Leadership in the House and Senate quickly rejected two of the options — eliminating the sales tax exemption for telecommunications services, to raise $60 million a year, and an increase of the consumer sales tax of up to 1 percent, to raise up to $196 million a year — leaving the tobacco tax increase as the only viable option to raise revenue.

At least three of the cost-savings proposals in the Senate budget bill — elimination of $15.1 million in greyhound racing purse and breeders’ fund subsidies, elimination of a $9 million matching fund for racetrack casinos to upgrade their gaming areas and a minor adjustment to the School Aid Formula, to free up $15.2 million — likely would require Tomblin to amend the special session call to add bills that would enact those cost-saving measures to the agenda.

The Senate budget bill also cuts the $1.8 million in funds distributed annually to support fairs and festivals around the state by 25 percent, a cut of about $462,500.

Afterward, Hall compared the budget plan to the continuing resolutions used in many states to fund state agencies in lieu of passage of a budget bill. West Virginia law does not have a provision to use continuing resolutions to maintain state government operations after July 1.

He noted that $36.7 million of proposed spending cuts is on top of $86 million in cuts in Tomblin’s budget plan and follow nearly $212 million in state spending cuts enacted since 2013.

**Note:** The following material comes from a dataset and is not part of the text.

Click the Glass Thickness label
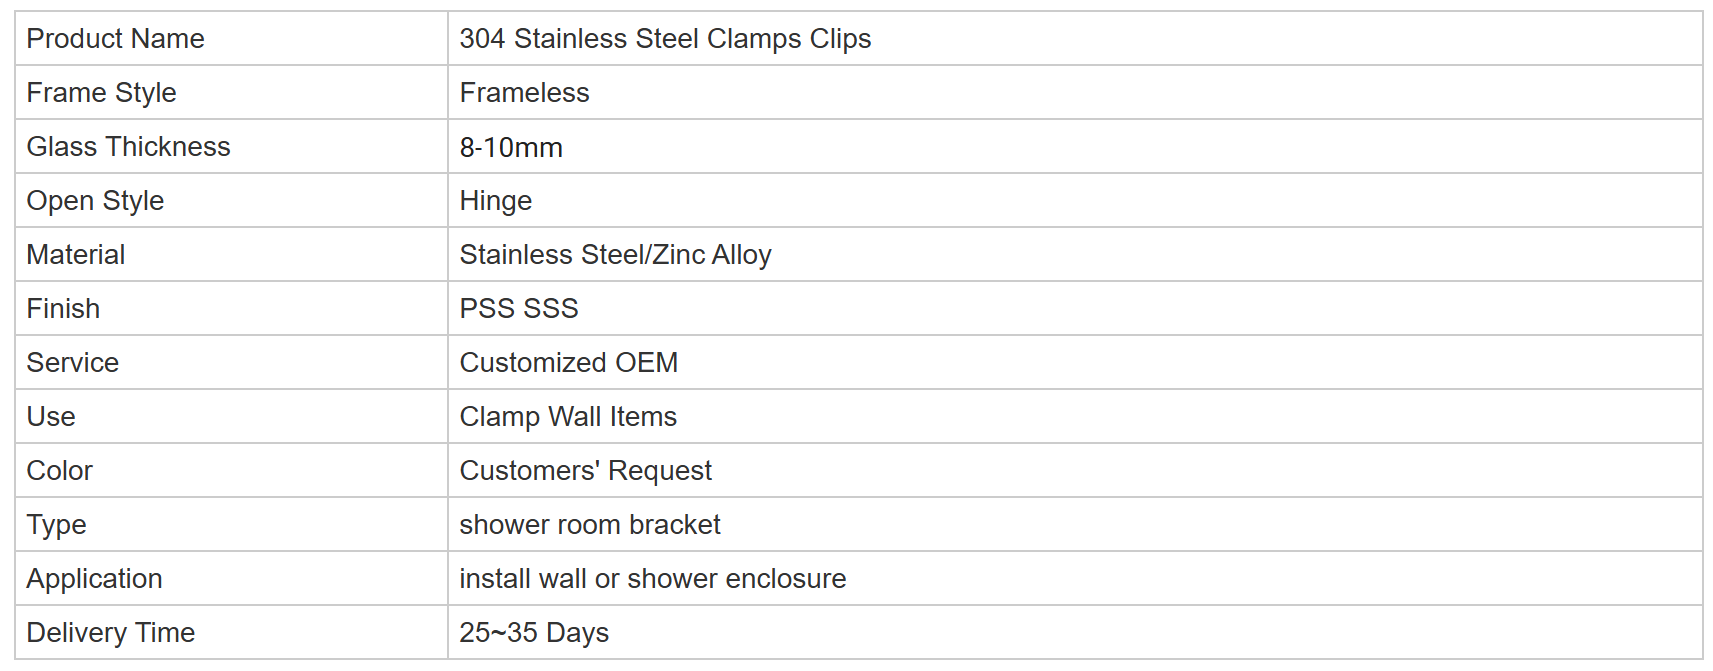Viewport: 1713px width, 671px height. [128, 147]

“This is not like we’ve been spending like drunken sailors. There’s been base [budget] cuts prior to this,” Hall said.

He also noted that, in recent years, the Legislature has approved tax cuts totaling nearly half-a-billion dollars a year, commenting, “We probably overshot on the revenue side in what we cut.”

On Monday, Kiss raised concern about relying so heavily on one-time funds to close the 2016-17 budget deficit, particularly since the 2017-18 budget already is looking at a potential $300 million shortfall if no taxes other than the tobacco tax are approved in special session.

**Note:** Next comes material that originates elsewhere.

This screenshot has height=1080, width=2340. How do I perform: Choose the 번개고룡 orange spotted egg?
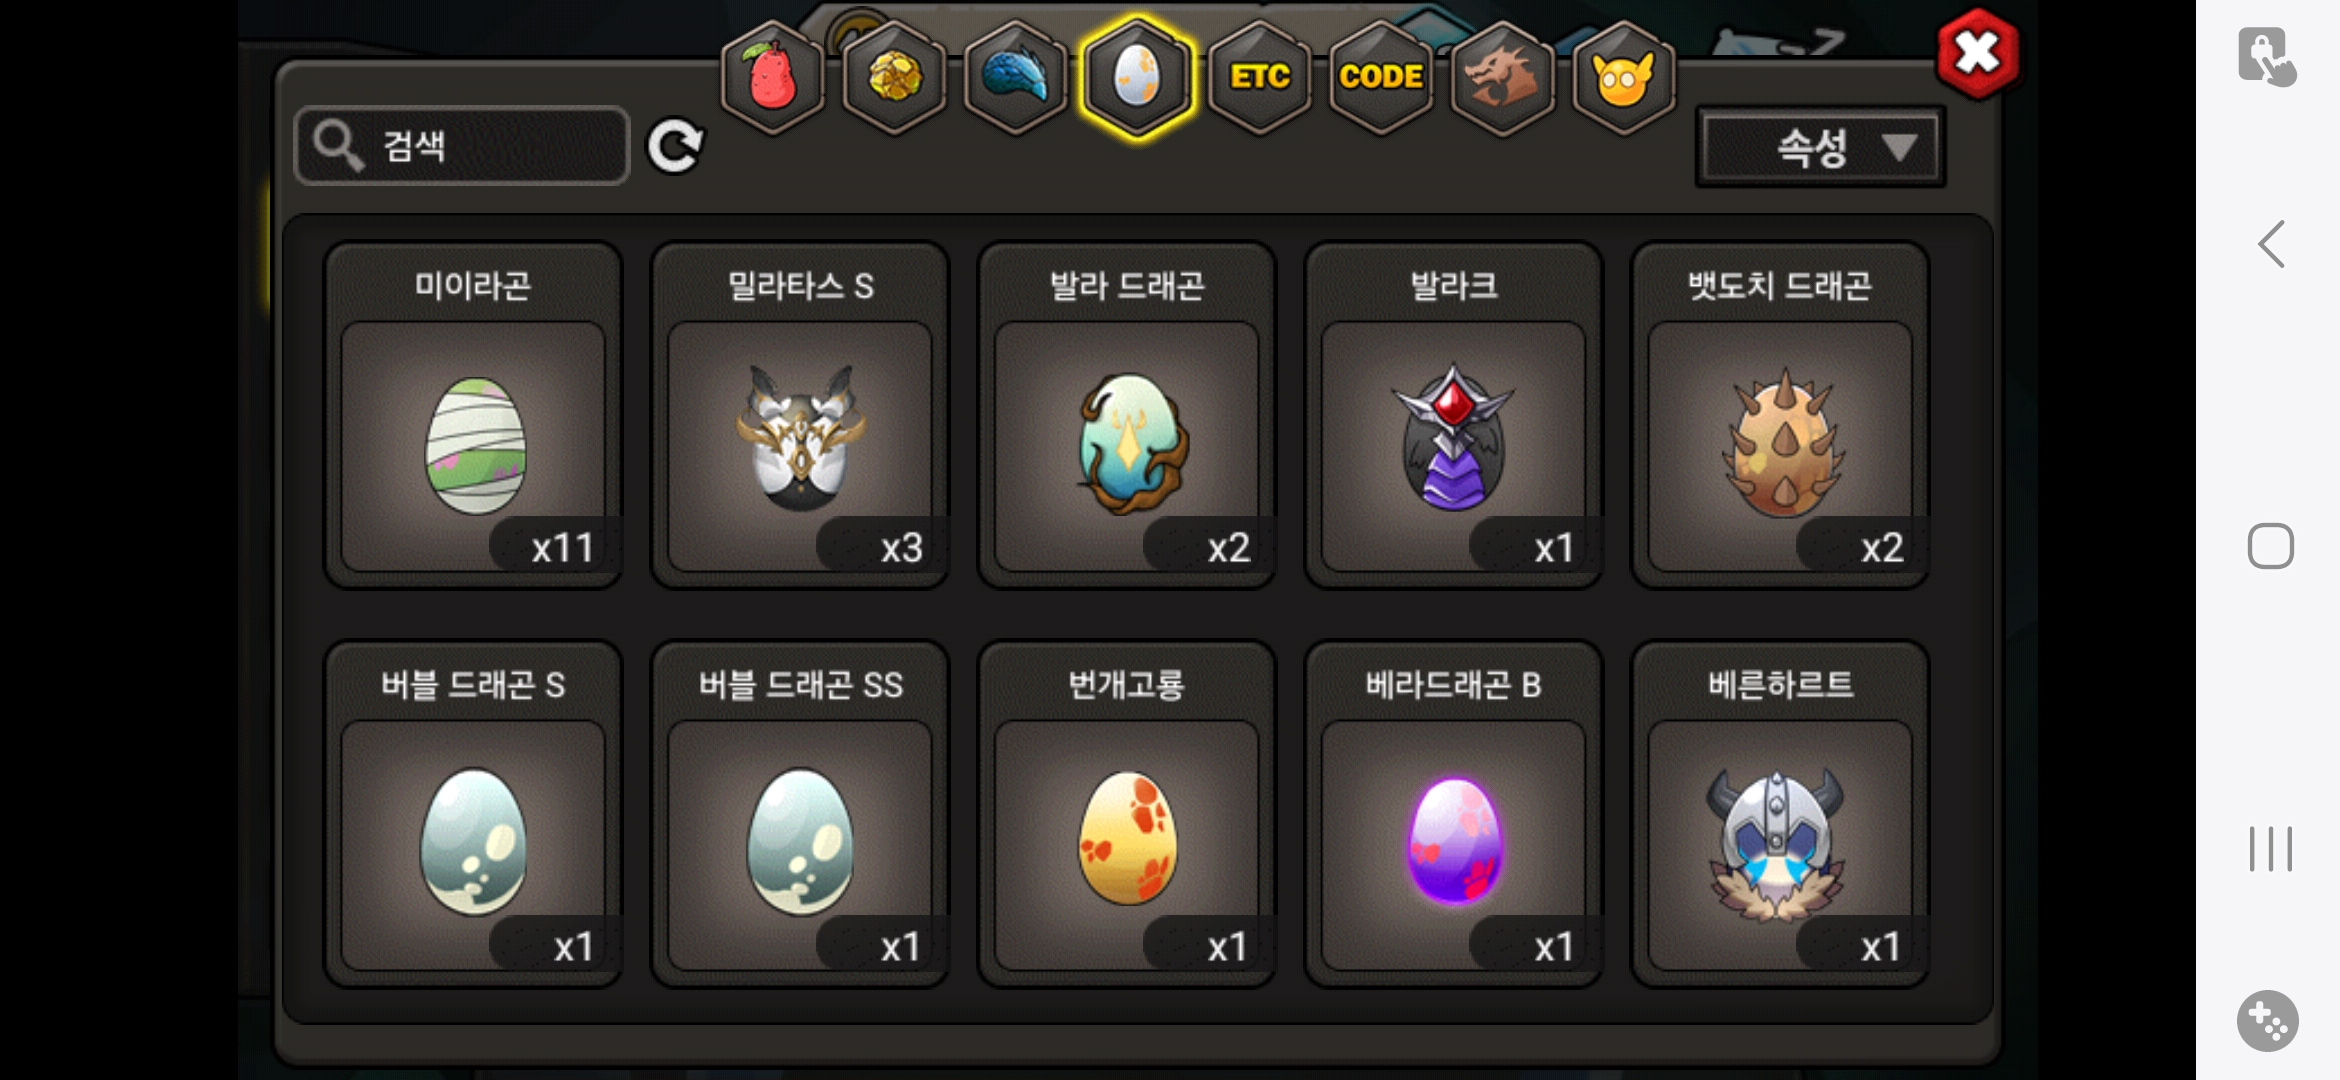[1127, 814]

“This is a revenue problem, not a spending problem,” he said, adding, “Even with the $78 million, you still have significant challenges that are going to play out over the next year.”

Similarly, Kessler said he had great concern about what he called the “huge, unprecedented raiding of the Rainy Day Fund.”

“I’m afraid draining our savings account just to get out of town is not appropriate,” he added, saying the Legislature needs to come up with a long-term fix to the budget crisis.